TASK INPUT
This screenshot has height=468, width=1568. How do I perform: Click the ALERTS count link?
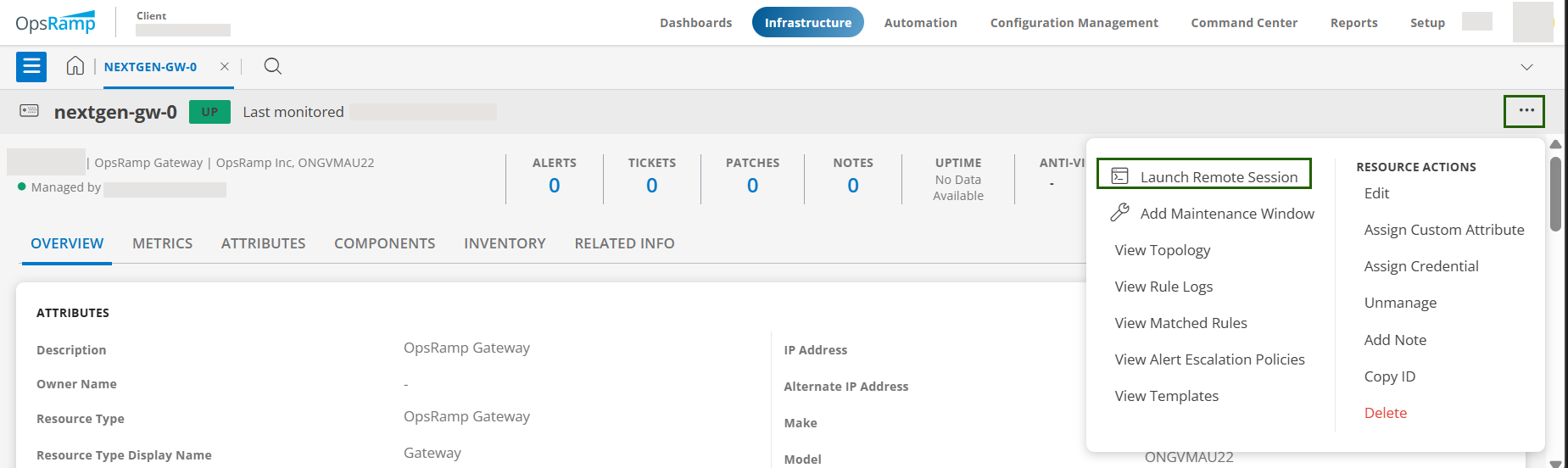(554, 186)
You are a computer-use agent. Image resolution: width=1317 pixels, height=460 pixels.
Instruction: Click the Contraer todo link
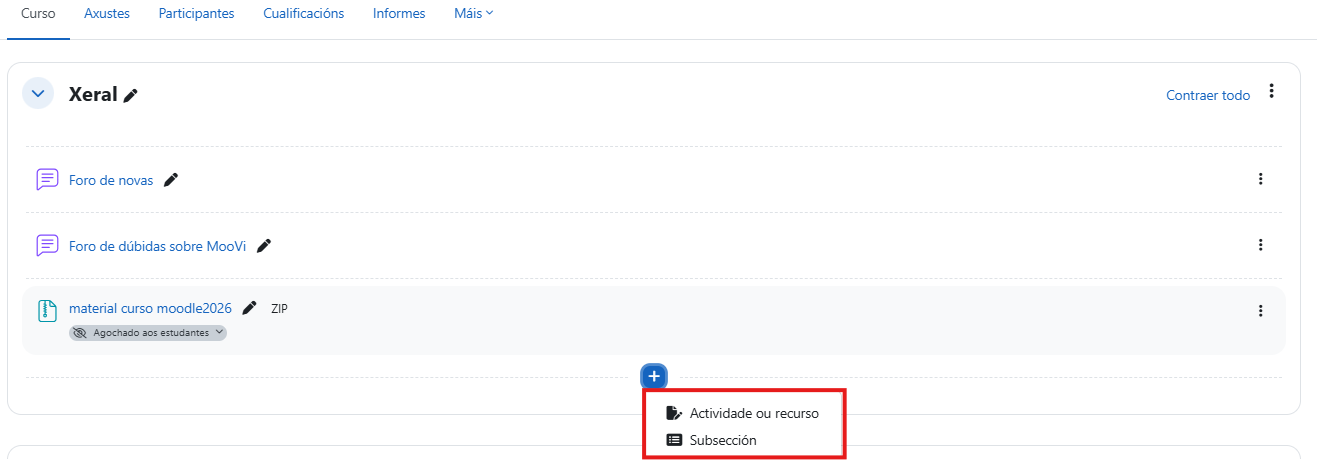click(x=1207, y=95)
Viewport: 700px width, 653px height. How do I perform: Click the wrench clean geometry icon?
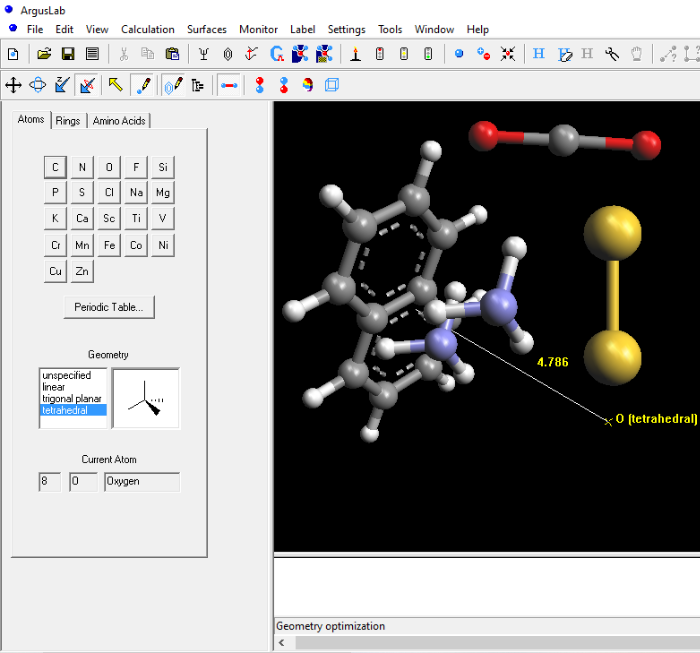coord(612,54)
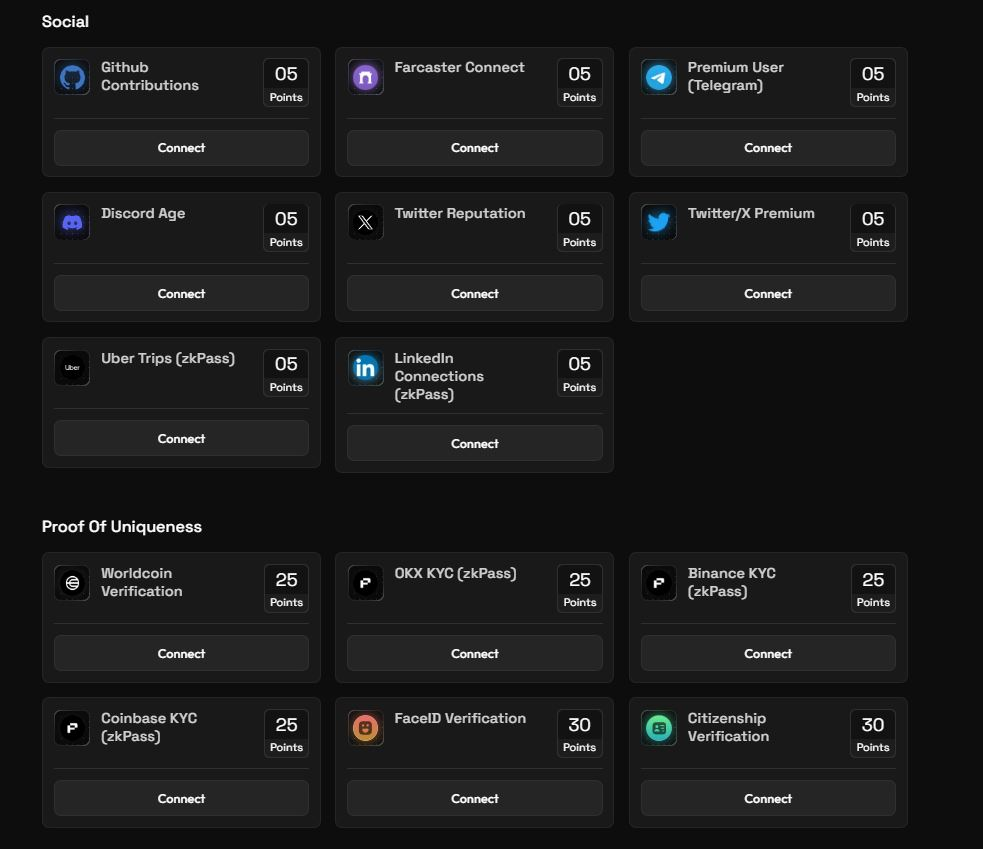Click the Telegram Premium User icon
Screen dimensions: 983x849
[x=659, y=77]
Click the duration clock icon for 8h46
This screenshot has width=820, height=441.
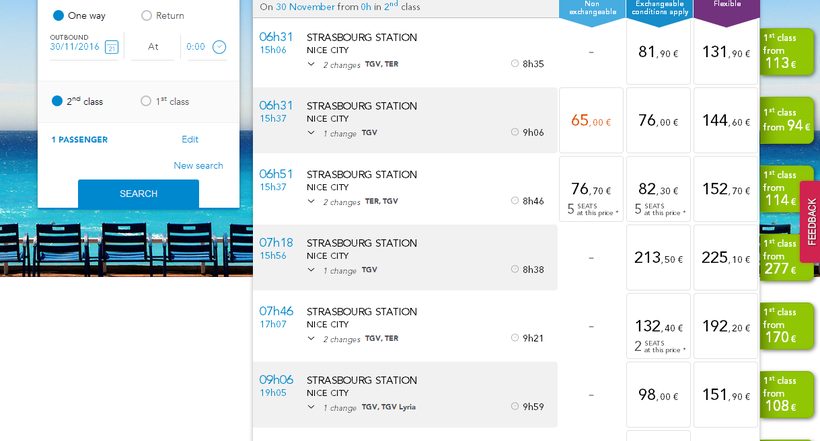(515, 201)
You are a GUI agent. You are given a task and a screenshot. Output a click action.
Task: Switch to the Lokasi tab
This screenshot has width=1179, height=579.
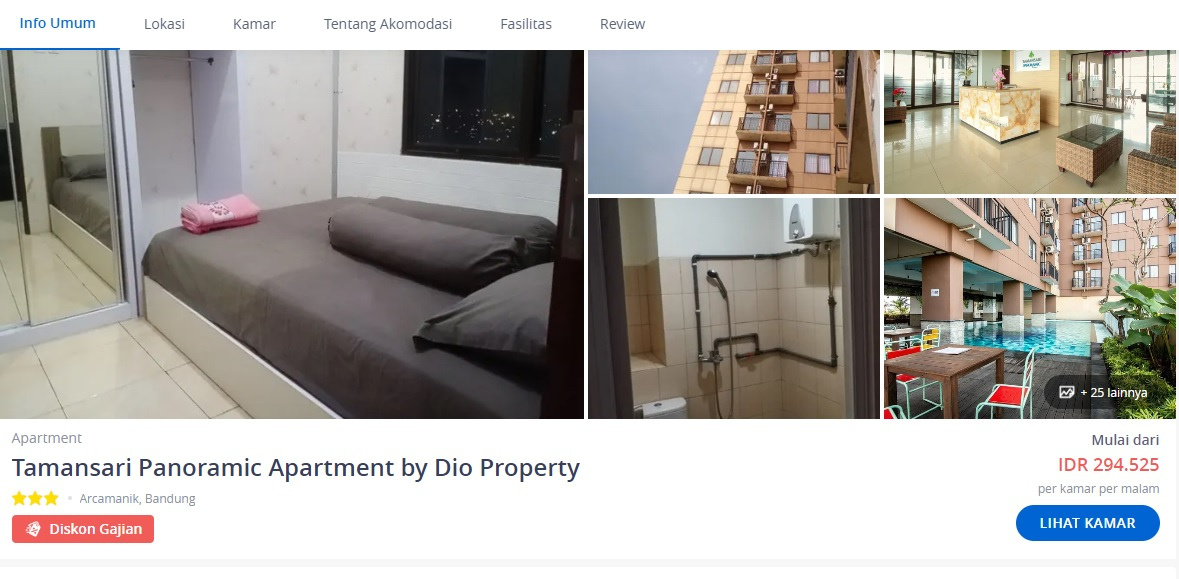click(164, 24)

THE PROBLEM
Once the pictures are set aside, give the rest of the listing again exactly.

COMPLETED EXERCISE
This screenshot has height=468, width=1568. How do I perform: Click the ALERTS count link?
(554, 186)
You are a computer-use agent. Image resolution: width=1317 pixels, height=460 pixels.
Instruction: Click the Contraer todo link
click(x=1207, y=95)
Viewport: 700px width, 653px height. How do I perform: Click the wrench clean geometry icon?
coord(612,54)
Click the Telegram Premium User icon
Screen dimensions: 983x849
[x=659, y=77]
Click the duration clock icon for 8h46
This screenshot has width=820, height=441.
(515, 201)
You are a GUI agent. You are given a task and a screenshot. Output a click action.
Task: Switch to the Lokasi tab
This screenshot has width=1179, height=579.
click(164, 24)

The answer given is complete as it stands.